Business Today

Melihat dan membaca beberapa berita dari media yang menggambarkan bagaimana dampak dari pemberlakuan MEA di negera terhadap lapangan pekerjaan dan juga bisnis yang dijalankan oleh wirausaha. Lihat saja di Jawa Barat, berdasarkan data yang disampaikan oleh Biro Pusat Statistik, terjadi peningkatan jumlah tenaga kerja asing sebesar 73,46% pada bulan Januari 2016. Hal ini memperlihatkan bagaimana peningkatan jumlah tenaga kerja asing seiring dengan peningkatan jumlah pelaksanaan investasi dan jugam MEA.

Sebagai seorang entrepreneur, jelas hal ini adalah sebuah fenomena yang harus dicermati dengan baik. Jawa Barat adalah wilayah dengan mayoritas industri dijalankan disini oleh pengusaha yaitu sebanyak 60% dari total perusahaan besar. Ada satu lagi yang paling penting yaitu bagaimana tenaga kerja asing sudah menyasar industri yang bergerak di sektor hilir dan pastinya akan menjadi pesaing bagi pelaku usaha dalam skala mikro, kecil dan menengah.

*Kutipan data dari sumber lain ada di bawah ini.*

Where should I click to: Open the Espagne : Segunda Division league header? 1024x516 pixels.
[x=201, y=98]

Kondisi ini semakin memperkuat konsep sejatinya setiap entrepreneur harus fokus kepada daya saing yang berkelanjutan agar tetap bisa mencapai tujuan bisnis yang sudah ditetapkan oleh manajemen dan entrepreneur itu sendiri. Sustainable competitive advantage konsep dasar yang harus dimiliki dan dicapai oleh setiap entrepeneur dimana entrepreneur itu sendiri berupaya untuk memiliki daya saing yang berkelanjutan dibandingkan dengan pesaing yang juga berasal dalam negeri dan juga dari luar negeri.

Data yang disampaikan tadi menggambarkan bagaimana mulai "menggeliatnya" pesaing dari luar negeri, baik itu sebagai tenaga kerja ataupun yang berbentuk langsung dari pelaku usaha yang menjalankan bisnis. Hal ini akan terus berkembang dan berjalan seiring dengan semakin dikenali program MEA oleh masyarakat. Ini akan menjadi sebuah bola salju. Pertanyaannya, seberapa siap entrepreneur di negara ini menghadapi kondisi persaingan?

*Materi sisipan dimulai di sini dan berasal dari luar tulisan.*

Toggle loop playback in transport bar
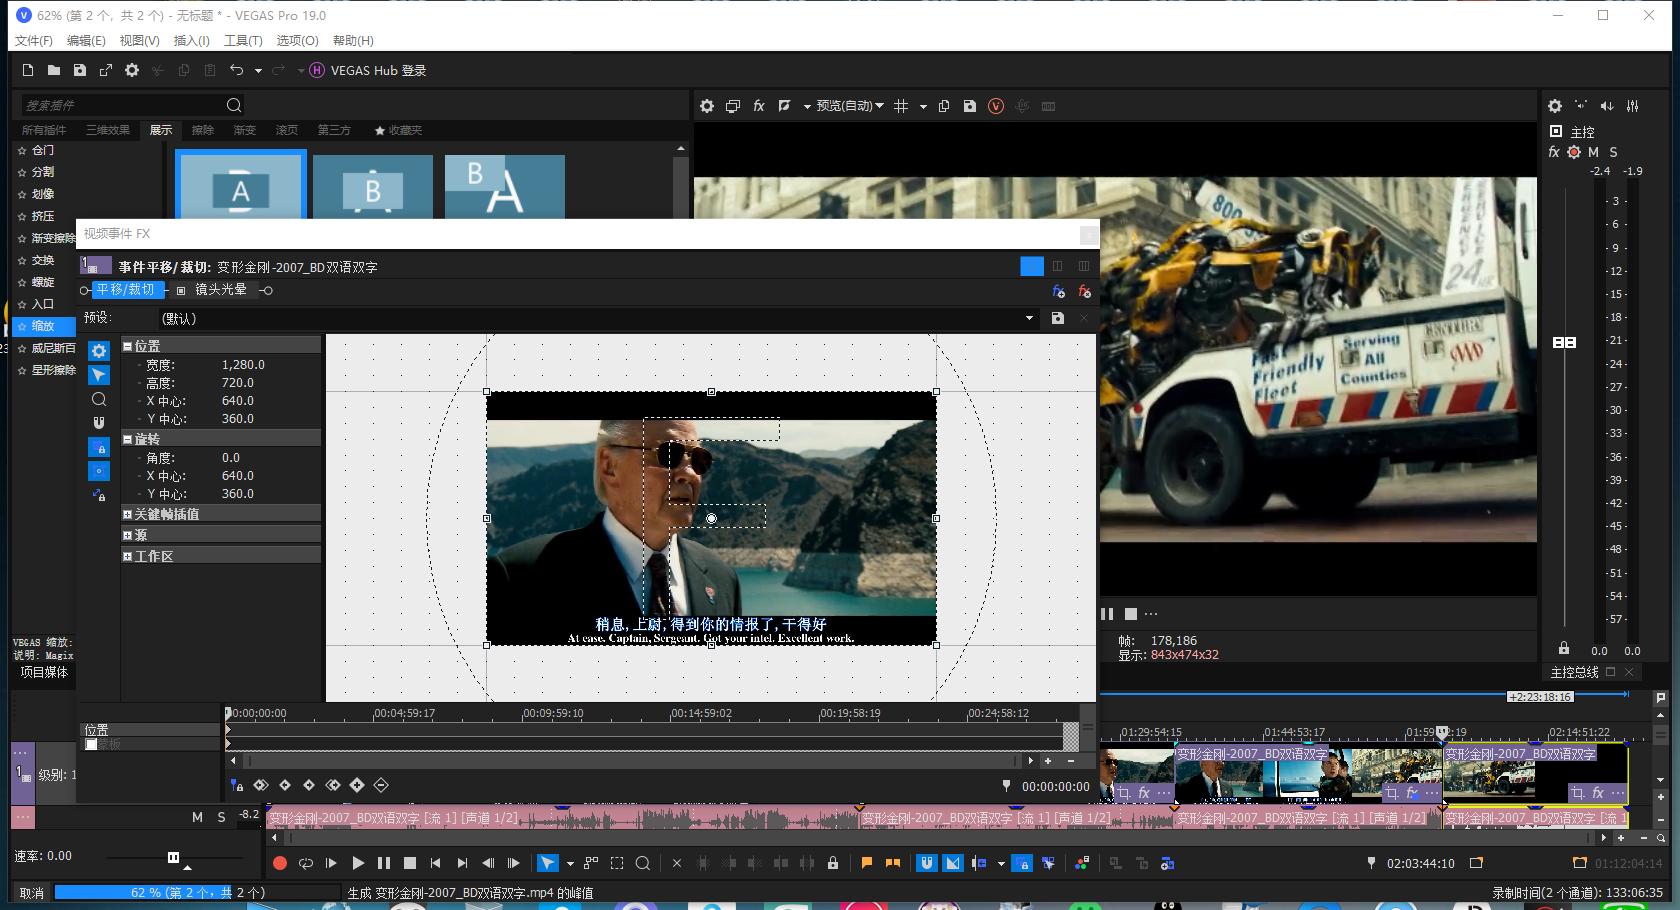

Peningkatan daya saing memang diharapkan juga adanya dukungan dan fasilitas dari pemerintah yang memiliki wewenang dalam membuat regulasi. Hal ini berhubungan dengan kebijakan sejauh mana pemerintah berkomitmen untuk mendukung peningkatan daya saing. Akan tetapi, sebagai entrepreneur, rasanya kalau terlalu menggantungkan diri kepada pemerintah, seolah-olah entrepreneur tidak memiliki kemampuan untuk berdaya saing.

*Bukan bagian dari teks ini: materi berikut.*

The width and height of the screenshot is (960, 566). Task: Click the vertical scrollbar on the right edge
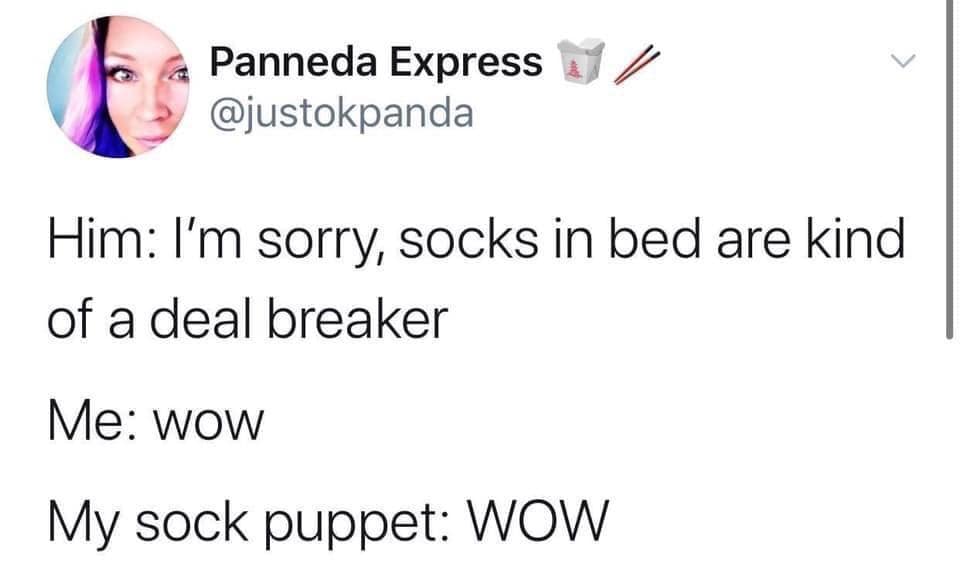pyautogui.click(x=949, y=169)
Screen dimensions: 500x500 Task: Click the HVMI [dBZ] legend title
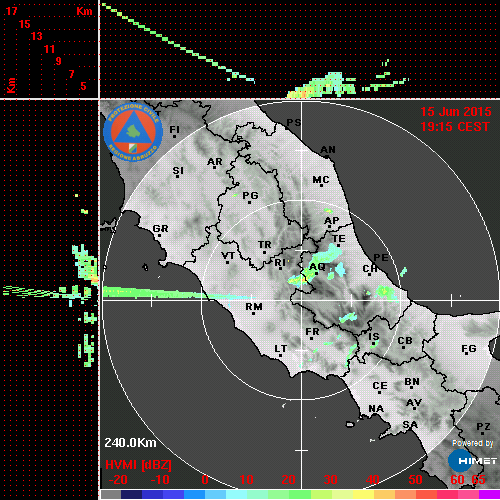pyautogui.click(x=138, y=465)
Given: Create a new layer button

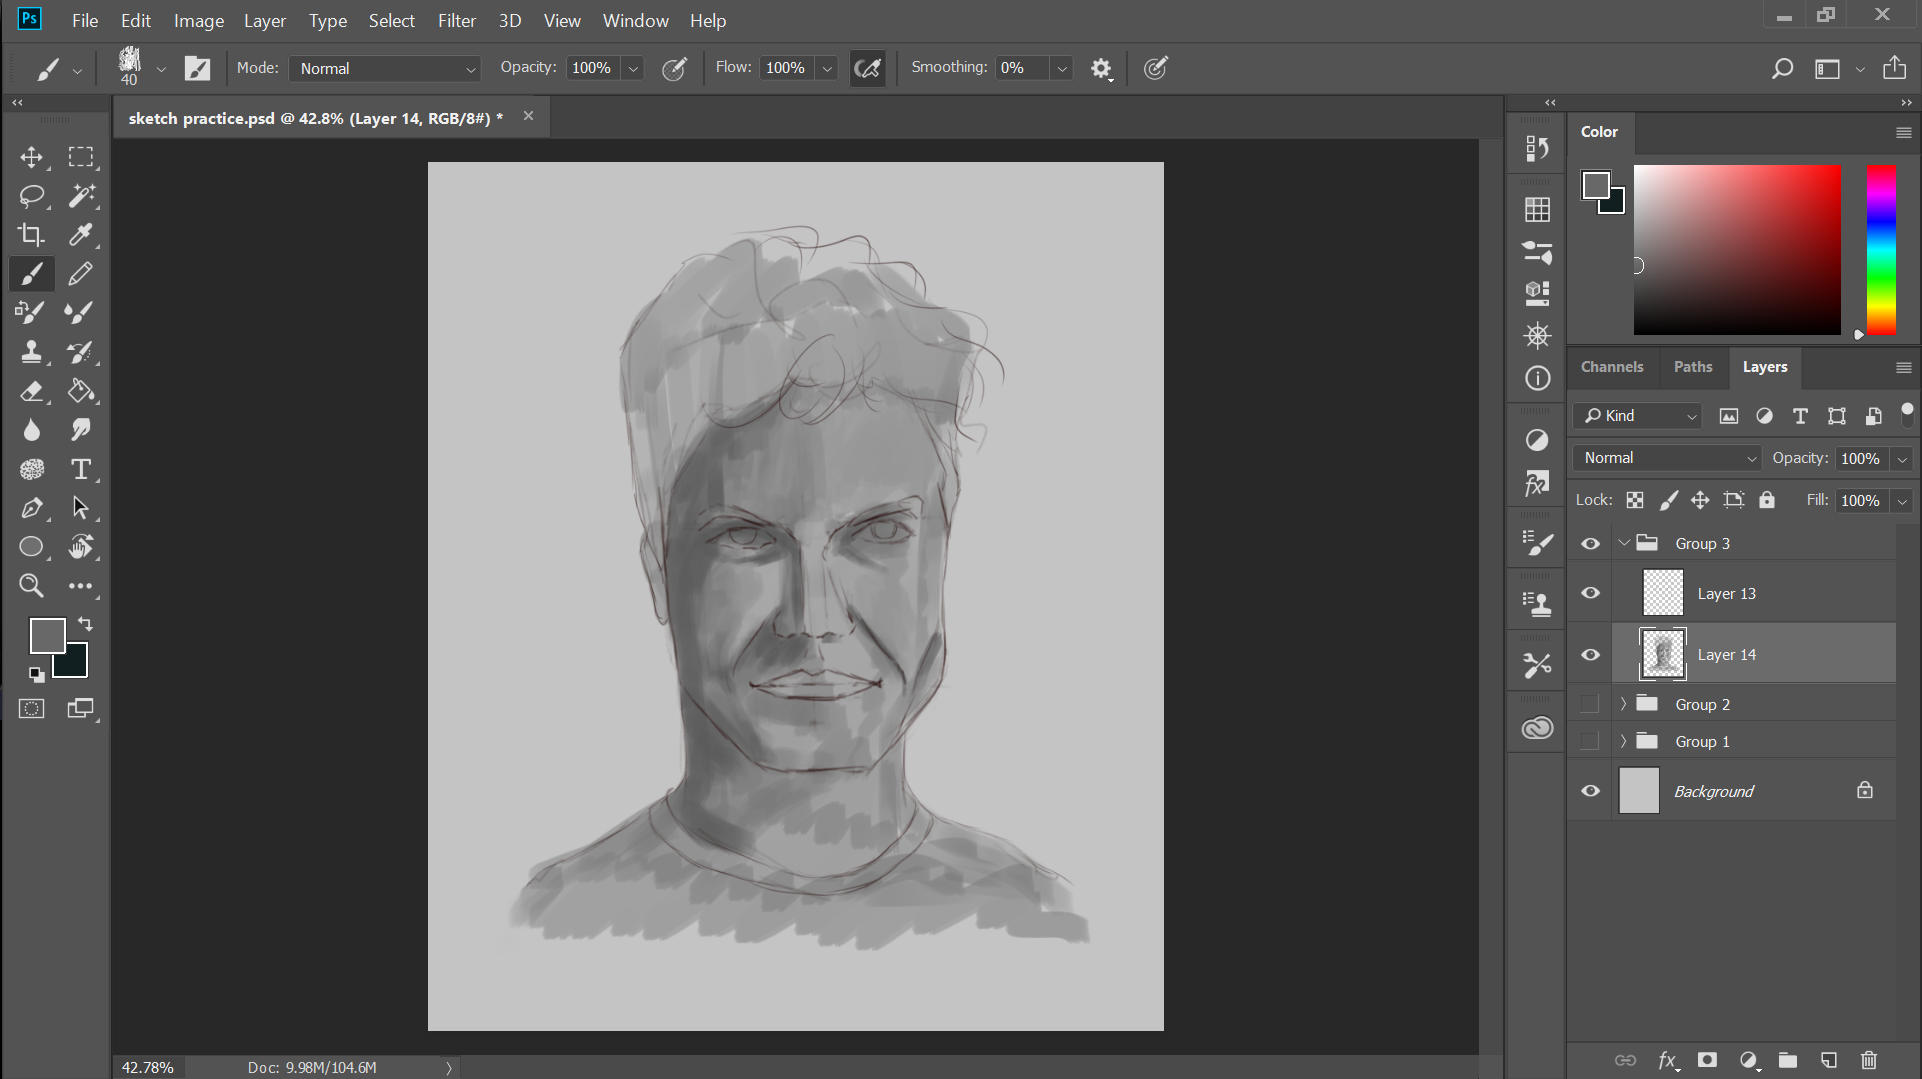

Sejatinya, daya saing itu tetap berawal dari entrepreneur itu sendiri dengan menjadi seorang ahli strategi bagi bisnis mereka masing-masing. konteksnya adalah entrepreneur diharapkan untuk memiliki strategic thinking dalam menjalankan bisnis. inilah yang harus dimiliki oleh entrepreneur, hmmmm… bagaimana dengan anda?